Modelling uncertainty in transcriptome measurements enhances network component analysis of yeast metabolic cycle

摘要

How specific biological processes with temporal dynamics are regulated by the coordinated action of transcription factors is of much interest. The availability of gene expression measurements with microarrays and binding specificities of regulator proteins enables computational approaches to infer the regulatory dynamics. The need for model based inference arises from the fact that transcription factors themselves are subject to potential posttranscriptional regulation. Hence microarray measurements of their temporal profiles does not carry full information about their activities. Network component analysis provides a formal computational setting in which networks satisfying identifiability criteria can be constructed and used in the factorization of gene expression data matrices.Using high throughput DNA binding data for transcription factors, we constructed four transcription regulatory networks and analysed them using a novel extension to the network component analysis (NCA) approach.
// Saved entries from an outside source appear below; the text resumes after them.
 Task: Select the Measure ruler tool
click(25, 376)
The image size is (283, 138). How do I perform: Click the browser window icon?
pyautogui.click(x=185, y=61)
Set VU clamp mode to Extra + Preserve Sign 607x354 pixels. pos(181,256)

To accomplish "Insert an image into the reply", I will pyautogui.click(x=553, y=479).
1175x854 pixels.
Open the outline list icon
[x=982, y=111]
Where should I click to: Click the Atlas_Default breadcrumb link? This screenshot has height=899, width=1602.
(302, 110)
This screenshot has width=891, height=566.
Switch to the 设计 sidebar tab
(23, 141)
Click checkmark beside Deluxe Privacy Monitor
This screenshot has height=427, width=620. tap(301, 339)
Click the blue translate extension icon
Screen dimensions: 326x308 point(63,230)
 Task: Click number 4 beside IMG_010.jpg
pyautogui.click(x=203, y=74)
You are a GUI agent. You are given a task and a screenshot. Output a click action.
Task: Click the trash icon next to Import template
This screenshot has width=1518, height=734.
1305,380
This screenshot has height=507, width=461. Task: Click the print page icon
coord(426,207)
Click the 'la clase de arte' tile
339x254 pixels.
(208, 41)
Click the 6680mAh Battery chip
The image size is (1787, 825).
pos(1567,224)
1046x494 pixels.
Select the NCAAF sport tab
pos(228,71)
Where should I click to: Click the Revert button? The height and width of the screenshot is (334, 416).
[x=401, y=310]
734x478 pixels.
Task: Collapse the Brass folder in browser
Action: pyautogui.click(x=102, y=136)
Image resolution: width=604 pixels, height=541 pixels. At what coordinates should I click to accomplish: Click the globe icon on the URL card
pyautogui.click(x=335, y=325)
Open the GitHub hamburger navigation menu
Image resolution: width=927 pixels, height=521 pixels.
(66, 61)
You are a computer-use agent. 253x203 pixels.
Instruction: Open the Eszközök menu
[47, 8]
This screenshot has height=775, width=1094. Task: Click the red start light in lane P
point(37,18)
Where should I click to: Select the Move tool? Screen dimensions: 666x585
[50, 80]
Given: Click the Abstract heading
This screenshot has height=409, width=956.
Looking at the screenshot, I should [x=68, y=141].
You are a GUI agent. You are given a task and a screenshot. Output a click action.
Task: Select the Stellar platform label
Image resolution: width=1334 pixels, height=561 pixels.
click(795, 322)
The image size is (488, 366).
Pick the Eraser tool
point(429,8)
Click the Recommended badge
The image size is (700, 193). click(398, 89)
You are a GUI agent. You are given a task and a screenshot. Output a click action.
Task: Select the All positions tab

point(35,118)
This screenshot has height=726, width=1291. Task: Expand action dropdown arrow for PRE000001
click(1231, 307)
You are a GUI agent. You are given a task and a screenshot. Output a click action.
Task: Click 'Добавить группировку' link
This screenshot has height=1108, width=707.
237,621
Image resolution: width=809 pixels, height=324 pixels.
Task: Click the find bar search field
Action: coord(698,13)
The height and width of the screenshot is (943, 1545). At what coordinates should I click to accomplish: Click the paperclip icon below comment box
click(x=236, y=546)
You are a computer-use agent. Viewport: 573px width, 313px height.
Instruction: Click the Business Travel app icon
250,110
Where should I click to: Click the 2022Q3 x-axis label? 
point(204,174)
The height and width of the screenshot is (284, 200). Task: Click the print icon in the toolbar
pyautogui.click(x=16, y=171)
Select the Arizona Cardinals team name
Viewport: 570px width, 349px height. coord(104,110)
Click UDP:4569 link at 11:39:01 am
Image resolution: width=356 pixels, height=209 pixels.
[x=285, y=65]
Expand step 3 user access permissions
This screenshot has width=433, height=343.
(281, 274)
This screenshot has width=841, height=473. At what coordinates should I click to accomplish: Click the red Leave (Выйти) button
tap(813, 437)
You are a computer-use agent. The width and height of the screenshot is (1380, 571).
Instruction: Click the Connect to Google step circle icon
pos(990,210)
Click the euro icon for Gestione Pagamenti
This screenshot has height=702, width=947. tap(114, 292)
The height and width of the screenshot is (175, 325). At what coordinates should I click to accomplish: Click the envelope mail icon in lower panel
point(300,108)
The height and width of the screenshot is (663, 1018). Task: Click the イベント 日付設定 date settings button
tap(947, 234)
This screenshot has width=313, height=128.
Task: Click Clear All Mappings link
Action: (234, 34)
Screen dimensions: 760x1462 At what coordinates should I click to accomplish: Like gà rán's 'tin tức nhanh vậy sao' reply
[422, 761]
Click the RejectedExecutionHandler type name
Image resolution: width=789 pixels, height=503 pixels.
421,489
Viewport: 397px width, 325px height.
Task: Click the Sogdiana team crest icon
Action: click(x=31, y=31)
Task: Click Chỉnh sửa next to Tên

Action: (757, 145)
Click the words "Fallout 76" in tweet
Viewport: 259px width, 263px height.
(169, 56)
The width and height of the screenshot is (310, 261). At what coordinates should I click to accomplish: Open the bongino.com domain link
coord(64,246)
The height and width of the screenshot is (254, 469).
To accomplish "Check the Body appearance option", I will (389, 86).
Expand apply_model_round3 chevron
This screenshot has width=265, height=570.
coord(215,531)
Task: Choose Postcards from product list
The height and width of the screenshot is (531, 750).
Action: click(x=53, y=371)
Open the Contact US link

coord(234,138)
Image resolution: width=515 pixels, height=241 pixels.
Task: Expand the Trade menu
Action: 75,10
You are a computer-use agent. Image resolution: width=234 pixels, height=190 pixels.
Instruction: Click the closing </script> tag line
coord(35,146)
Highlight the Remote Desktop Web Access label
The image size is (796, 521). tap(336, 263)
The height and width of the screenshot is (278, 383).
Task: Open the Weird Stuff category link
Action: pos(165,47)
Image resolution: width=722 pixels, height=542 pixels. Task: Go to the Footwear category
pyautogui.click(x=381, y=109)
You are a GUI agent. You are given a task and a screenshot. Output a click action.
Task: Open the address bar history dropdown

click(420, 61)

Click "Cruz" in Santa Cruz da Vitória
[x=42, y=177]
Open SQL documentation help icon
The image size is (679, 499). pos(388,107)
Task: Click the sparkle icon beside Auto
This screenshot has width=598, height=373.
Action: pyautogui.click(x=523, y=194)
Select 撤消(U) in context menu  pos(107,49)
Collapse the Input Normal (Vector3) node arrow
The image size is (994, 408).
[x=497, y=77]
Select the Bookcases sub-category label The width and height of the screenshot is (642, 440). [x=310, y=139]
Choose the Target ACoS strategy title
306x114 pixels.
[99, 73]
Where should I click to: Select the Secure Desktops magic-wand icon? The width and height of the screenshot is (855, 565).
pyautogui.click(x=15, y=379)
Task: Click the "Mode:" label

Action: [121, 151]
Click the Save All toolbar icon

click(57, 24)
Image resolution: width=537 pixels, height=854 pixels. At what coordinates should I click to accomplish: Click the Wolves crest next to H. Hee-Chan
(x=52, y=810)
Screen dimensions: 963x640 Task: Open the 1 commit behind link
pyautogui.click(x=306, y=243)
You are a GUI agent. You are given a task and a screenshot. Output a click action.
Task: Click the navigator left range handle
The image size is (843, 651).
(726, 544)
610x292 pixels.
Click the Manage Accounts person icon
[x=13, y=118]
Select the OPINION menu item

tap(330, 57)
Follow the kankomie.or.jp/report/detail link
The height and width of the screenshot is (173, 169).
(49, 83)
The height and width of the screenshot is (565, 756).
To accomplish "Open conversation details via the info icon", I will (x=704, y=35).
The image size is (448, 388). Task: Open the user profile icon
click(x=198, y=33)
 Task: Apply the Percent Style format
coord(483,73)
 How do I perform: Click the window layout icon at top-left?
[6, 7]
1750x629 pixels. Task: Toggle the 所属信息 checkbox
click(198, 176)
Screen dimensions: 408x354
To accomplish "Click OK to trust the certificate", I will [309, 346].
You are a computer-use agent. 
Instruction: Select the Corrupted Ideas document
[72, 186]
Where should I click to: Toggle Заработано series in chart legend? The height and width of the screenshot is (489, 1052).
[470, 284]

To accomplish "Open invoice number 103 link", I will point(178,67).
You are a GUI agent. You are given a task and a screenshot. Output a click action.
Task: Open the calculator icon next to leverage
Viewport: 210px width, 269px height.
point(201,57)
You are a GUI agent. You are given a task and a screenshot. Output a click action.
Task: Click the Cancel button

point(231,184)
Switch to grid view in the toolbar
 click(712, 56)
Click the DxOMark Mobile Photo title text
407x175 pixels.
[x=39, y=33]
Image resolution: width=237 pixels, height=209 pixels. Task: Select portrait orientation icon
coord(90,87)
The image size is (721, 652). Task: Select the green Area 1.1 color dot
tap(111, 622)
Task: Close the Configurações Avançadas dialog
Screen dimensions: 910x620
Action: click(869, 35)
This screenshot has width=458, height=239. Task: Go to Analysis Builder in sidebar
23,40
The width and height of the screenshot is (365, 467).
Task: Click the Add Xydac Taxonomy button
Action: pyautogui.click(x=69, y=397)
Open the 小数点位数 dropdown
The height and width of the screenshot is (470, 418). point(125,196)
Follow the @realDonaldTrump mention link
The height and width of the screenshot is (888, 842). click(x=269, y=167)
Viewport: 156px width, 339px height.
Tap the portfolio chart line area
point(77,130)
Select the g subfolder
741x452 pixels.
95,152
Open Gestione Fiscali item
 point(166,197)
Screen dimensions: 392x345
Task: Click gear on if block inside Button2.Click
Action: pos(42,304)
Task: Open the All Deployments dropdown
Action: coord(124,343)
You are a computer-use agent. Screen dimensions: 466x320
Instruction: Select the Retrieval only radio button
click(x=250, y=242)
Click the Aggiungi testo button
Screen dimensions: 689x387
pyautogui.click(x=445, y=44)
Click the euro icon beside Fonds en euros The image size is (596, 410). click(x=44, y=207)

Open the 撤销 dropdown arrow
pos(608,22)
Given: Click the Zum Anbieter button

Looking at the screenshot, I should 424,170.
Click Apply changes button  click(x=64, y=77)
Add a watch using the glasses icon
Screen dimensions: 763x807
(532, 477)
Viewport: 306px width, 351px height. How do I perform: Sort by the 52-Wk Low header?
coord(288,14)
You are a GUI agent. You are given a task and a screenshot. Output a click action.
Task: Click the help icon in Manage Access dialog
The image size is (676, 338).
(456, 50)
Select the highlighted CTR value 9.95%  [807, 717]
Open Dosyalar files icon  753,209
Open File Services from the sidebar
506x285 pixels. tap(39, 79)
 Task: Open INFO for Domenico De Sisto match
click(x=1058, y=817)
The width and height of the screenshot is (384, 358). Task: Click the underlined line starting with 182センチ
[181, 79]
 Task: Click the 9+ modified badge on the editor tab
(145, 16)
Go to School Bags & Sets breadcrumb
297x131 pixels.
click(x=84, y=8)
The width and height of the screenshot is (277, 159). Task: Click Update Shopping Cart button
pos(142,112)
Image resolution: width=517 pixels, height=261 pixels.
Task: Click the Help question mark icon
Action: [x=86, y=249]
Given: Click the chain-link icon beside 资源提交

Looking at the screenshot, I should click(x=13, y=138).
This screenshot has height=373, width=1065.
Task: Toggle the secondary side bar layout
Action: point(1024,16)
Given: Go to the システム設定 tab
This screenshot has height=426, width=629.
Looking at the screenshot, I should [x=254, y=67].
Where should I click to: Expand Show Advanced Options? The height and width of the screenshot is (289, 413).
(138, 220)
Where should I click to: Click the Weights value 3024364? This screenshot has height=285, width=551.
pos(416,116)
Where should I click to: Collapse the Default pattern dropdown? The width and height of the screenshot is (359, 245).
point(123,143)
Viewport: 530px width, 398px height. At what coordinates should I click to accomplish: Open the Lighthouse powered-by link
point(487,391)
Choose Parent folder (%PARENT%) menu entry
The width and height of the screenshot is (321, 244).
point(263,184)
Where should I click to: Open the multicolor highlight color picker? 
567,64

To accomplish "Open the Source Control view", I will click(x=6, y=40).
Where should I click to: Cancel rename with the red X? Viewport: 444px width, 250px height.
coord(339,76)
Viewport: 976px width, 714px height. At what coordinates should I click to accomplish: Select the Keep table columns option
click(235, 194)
We incorporated probe level uncertainties in gene expression measurements into the NCA analysis by the application of probabilistic principal component analysis (PPCA), and applied the method to data from yeast metabolic cycle. Analysis shows statistically significant enhancement to periodicity in a large fraction of the transcription factor activities inferred from the model. For several of these we found literature evidence of post-transcriptional regulation.Accounting for probe level uncertainty of microarray measurements leads to improved network component analysis. Transcription factor profiles showing greater periodicity at their activity levels, rather than at the corresponding mRNA levels, for over half the regulators in the networks points to extensive posttranscriptional regulations.